In accordance with our distribution reinvestment plan, as amended (the “Plan”), the price per share pursuant to the Plan is equal to the estimated value per share approved by the Board and in effect on the date of purchase of shares under the Plan. In connection with the estimated value per share described herein, the Board approved a share price for the purchase of shares under the Plan equal to the estimated value per share of $10.66 for both Class A shares and Class T shares, to be effective for distribution payments being paid beginning in July 2019.
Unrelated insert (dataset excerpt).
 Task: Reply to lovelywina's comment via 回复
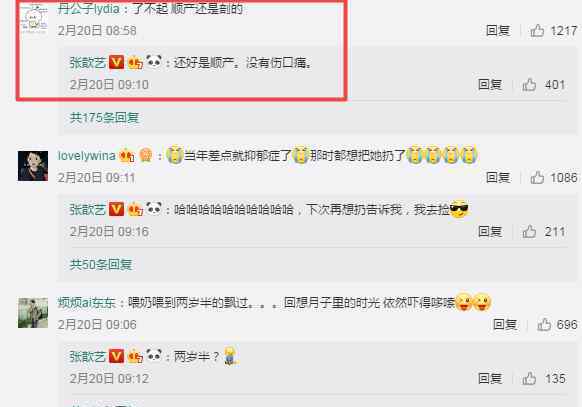click(x=498, y=177)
SmartStop traces its roots back to 2008. Through a series of transactions and reorganizations, SmartStop once again emerges with a story that shows a tremendous commitment to its vision. Our commitment to you, our stockholders, is to continually look for new ways to move the company forward. These are exciting times for the company and we are grateful to be able to share them with you.

 

Sincerely,
SMARTSTOP SELF STORAGE REIT, INC.
By:  

LOGO

   

  H. Michael Schwartz
  Executive Chairman

This letter may contain certain forward-looking statements within the meaning of Section 27A of the Securities Act of 1933, as amended, and Section 21E of the Securities Exchange Act of 1934, as amended. Such forward-looking statements can generally be identified by our use of forward-looking terminology such as “may,” “will,” “expect,” “intend,” “anticipate,” “estimate,” “believe,” “continue,” or other similar words. Because such statements include risks, uncertainties and contingencies, actual results may differ materially from the expectations, intentions, beliefs, plans or predictions of the future expressed or implied by such forward-looking statements. These risks, uncertainties and contingencies include, but are not limited to: uncertainties relating to changes in general economic and real estate conditions; uncertainties relating to the implementation of our real estate investment strategy; uncertainties relating to financing availability and our ability to access additional capital; uncertainties relating to the closing of property acquisitions; uncertainties related to the timing and availability of distributions; and other risk factors as outlined in our Annual Report on Form 10-K and our Quarterly Reports on Form 10-Q. This is neither an offer nor a solicitation to purchase securities.